Durante la Asamblea con los comunitarios del programa Gobierno Contigo, celebrada el pasado 22 de noviembre, un dirigente comunitario de Nisibón expuso una serie de denuncias sobre las principales problemáticas que afectan a la localidad, recibiendo como respuesta del presidente Luis Abinader la frase: “Que Dios lo oiga”.

El comunitario reclamó la paralización del hospital de Nisibón, inconcluso pese a haber sido mencionado en varias rendiciones de cuentas, así como la situación crítica de las escuelas La Guama y La Sanja, esta última con más de 12 años en construcción y aún sin terminar, obligando a los estudiantes a recibir clases en condiciones precarias.

También denunció la falta de agua potable y pidió apoyo para concluir el acueducto de Nisibón, señalando que con una presa se podría abastecer a hoteles, productores y a la población, además de generar energía. Criticó además la ausencia de apoyo del INDRHI, lo que ha dejado a productores agrícolas en desventaja tras perder cosechas.

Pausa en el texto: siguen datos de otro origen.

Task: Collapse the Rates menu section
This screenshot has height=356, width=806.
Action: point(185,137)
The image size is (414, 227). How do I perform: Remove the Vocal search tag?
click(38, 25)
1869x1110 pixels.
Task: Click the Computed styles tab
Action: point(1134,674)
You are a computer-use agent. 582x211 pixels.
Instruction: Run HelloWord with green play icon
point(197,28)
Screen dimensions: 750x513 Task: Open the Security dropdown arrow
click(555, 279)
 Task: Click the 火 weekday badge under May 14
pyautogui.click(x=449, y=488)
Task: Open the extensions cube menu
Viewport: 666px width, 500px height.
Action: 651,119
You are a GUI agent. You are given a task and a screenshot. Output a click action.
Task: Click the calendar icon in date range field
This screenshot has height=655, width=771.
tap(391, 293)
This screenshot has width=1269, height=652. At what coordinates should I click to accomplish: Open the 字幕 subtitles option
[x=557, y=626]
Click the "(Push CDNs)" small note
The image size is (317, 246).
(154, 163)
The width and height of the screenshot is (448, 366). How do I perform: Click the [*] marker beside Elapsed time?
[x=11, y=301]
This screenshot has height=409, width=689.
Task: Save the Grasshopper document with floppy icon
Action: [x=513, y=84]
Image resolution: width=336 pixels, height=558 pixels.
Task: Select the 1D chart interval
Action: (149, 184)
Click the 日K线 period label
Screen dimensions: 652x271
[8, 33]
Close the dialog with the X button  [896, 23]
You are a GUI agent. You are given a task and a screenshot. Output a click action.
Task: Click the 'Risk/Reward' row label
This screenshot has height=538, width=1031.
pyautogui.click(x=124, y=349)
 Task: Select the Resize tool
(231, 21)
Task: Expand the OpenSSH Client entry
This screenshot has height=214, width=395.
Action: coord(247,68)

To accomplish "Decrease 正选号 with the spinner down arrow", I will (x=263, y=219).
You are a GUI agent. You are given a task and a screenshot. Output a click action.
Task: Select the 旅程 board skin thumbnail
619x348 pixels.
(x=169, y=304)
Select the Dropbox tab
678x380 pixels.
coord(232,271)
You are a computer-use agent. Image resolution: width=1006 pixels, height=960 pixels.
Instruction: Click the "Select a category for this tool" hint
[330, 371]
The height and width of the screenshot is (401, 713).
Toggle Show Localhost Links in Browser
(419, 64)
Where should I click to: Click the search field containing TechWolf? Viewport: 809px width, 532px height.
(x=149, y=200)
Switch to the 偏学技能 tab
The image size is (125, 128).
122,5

El comunitario solicitó recursos para obras básicas como aceras, contenes, asfaltado y camiones compactadores de basura, alegando que el presupuesto municipal resulta insuficiente. Asimismo, denunció que los transformadores eléctricos instalados han sido comprados por el ayuntamiento y que la falta de equipos ha provocado que Nisibón se quede sin agua.

Pese a los reclamos, el dirigente reconoció la intención del presidente y valoró obras ya ejecutadas en la provincia, aunque insistió en que Nisibón necesita soluciones urgentes para sus problemas de salud, educación, agua y energía.